OKEx is the latest cryptocurrency company to plan a European expansion. There are plenty of reasons as to why cryptocurrency firms are moving to this particular continent, as local regulatory efforts have made it a lot easier for enterprises to set up offices there. For OKEx, the country of interest is Malta, which has attracted a fair few firms in the past few months.
OKEx Plans an Overseas Expansion
Similar to any other business, any company involved in either blockchain tech or cryptocurrency needs to keep evolving and expanding. As of right now, OKEx is doing exactly that, as the company is looking to set up shop in Malta. This move is anything but surprising, as we have seen other firms make similar moves in the past four months. Malta is a European country with very crypto-friendly regulations in place.
For OKEx, the decision to expand to Malta simply makes a lot of sense. The company has met with the country’s government and regulators to discuss this development and gain a better understanding of the island nation’s legislative and regulatory plans. So far, it seems the requirements and expectations are agreeable to all parties involved.

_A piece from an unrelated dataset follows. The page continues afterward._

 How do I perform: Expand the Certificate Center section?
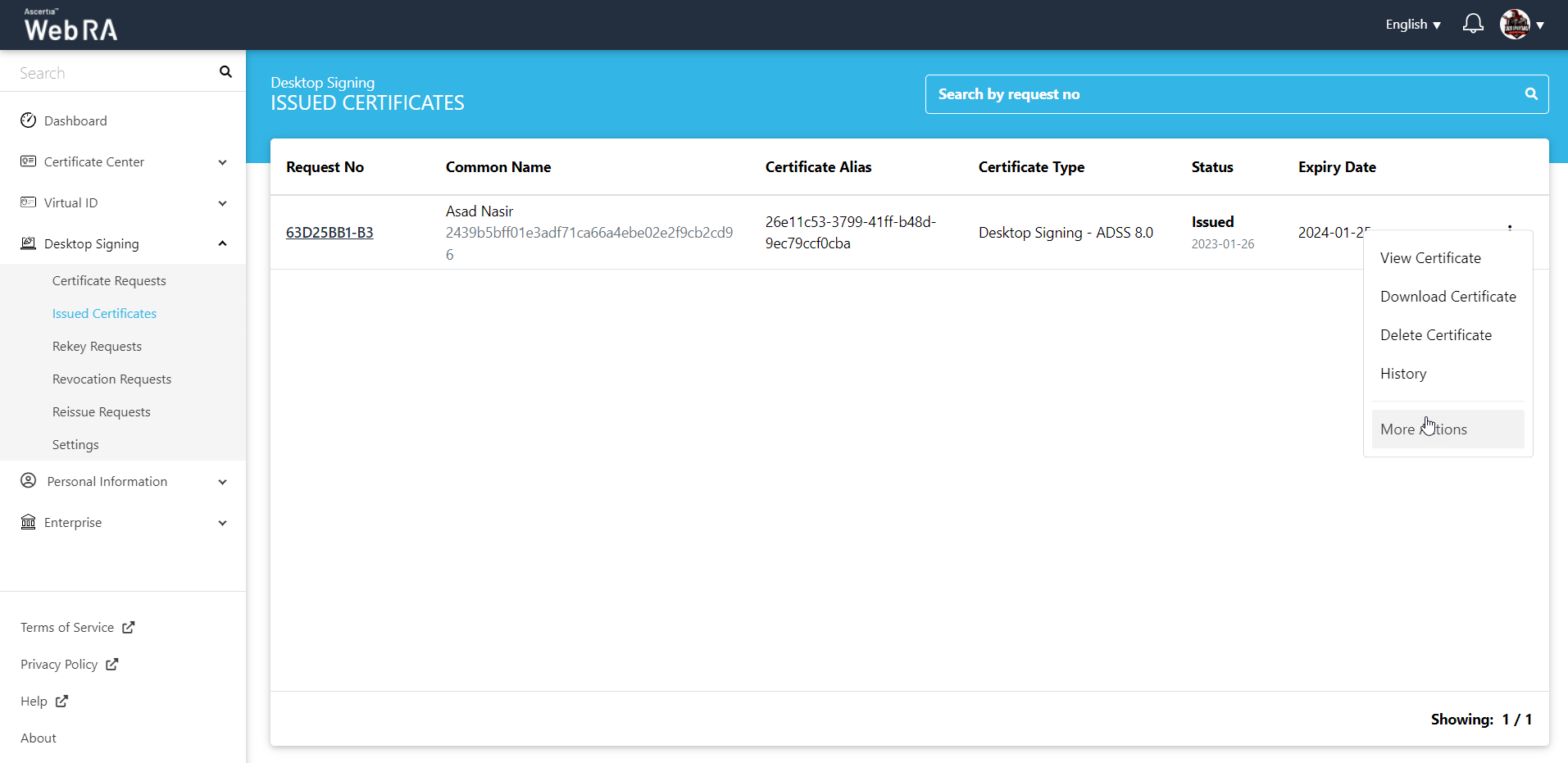pos(222,162)
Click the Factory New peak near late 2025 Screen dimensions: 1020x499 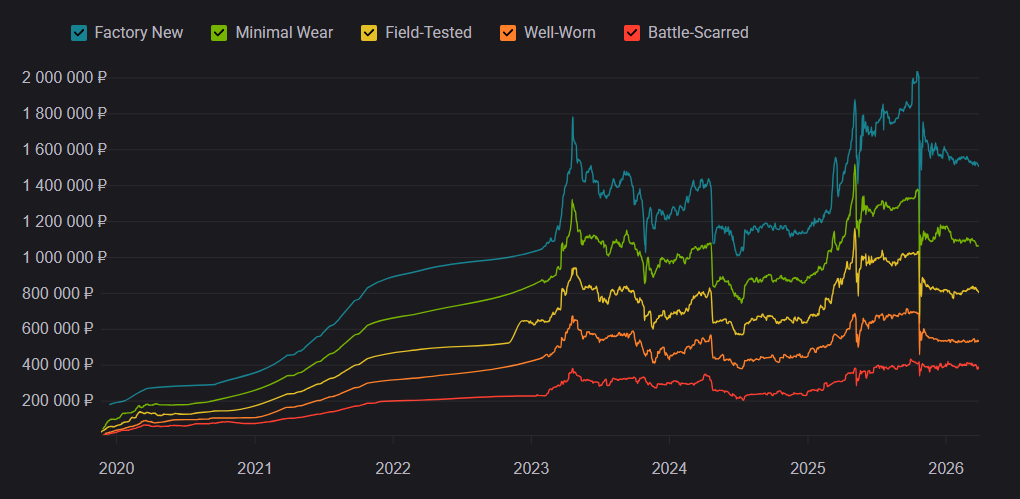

Additionally, OKEx provided written feedback regarding the current regulatory landscape. Afterward, company officials took part in an open dialogue to confirm that the Maltese government would maintain its pro-cryptocurrency mindset in the future. Based on all of that information, it seems clear that Malta wants to further position itself as a major blockchain and cryptocurrency hub.
OKEx CEO Chris Lee commented on this development as follows:
We look forward to working with the Malta government as it is forward thinking and shares many of our same values: the most important of which are protection of traders and the general public, compliance with Anti Money Laundering and Know Your Customer standards, and recognition of the innovation and importance of continued development in the Blockchain ecosystem.
It is clear for everyone to see that Malta is one of the few open-minded European nations when it comes to cryptocurrency and blockchain technology. Its regulators are actively building a supportive environment, as well as the technical infrastructure necessary for both industries to thrive. With companies being able to obtain legal certainty from the government directly, we will surely see more of these developments in the near future.
How all of this will affect other European countries remains to be seen. Other than Malta, it seems only Switzerland and Gibraltar are trying to make a positive impact on these industries. For some reason, the rest of Europe still remains on the fence about both blockchain technology and cryptocurrency, even though it is evident the entire continent can benefit from these industries with proper regulatory guidance.